> Goal
Arrange the stretch from the line containing "Task: Click the Run panel title label" through the last line as a Markdown table with the columns Row and Line, skipping any blank lines. Leave the pictures out of the table.
* START Data provided *
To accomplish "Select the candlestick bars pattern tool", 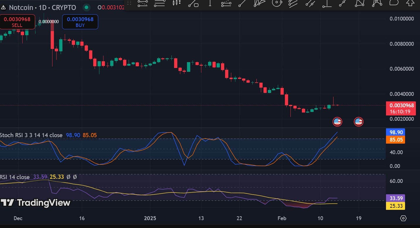I will pyautogui.click(x=177, y=3).
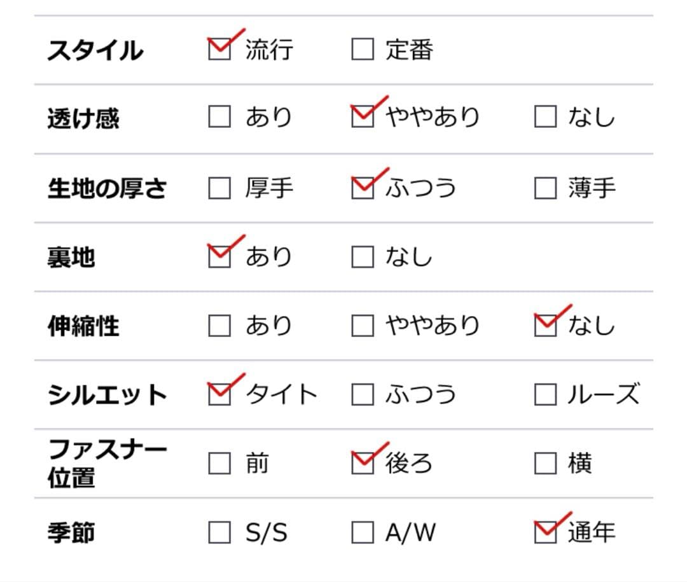
Task: Tick the 透け感 あり checkbox
Action: tap(219, 118)
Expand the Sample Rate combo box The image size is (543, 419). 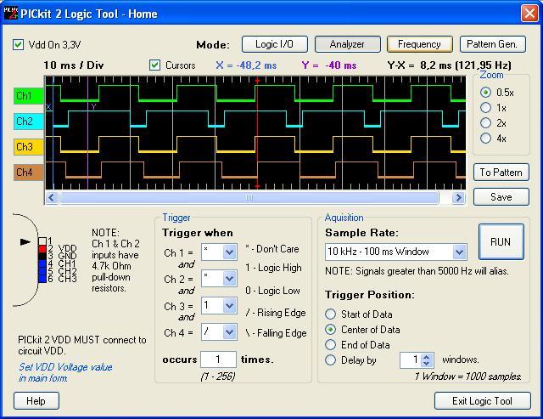point(459,252)
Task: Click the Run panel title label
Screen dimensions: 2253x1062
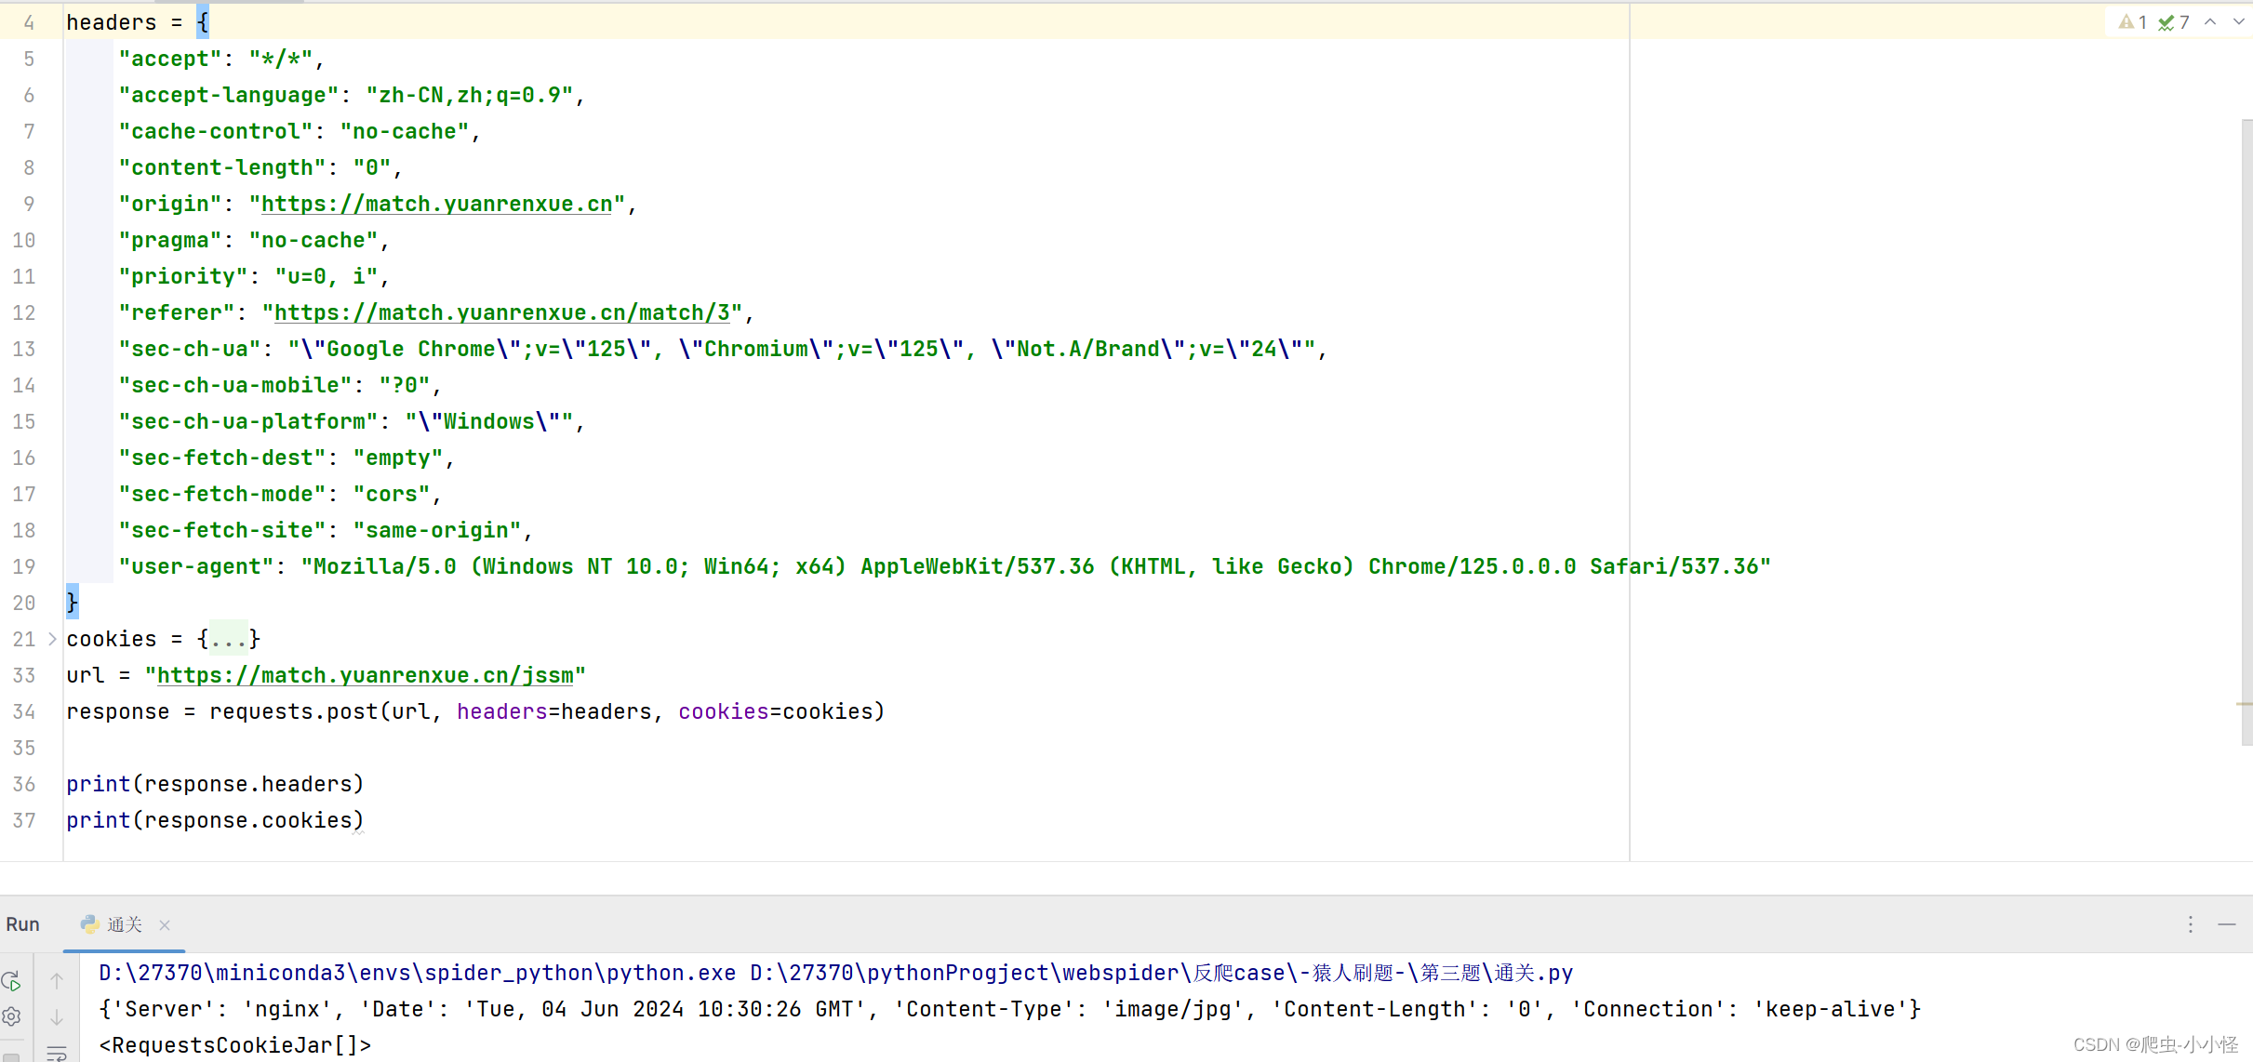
* END Data provided *
> Task response
| Row | Line |
|---|---|
| 1 | Task: Click the Run panel title label |
| 2 | Screen dimensions: 2253x1062 |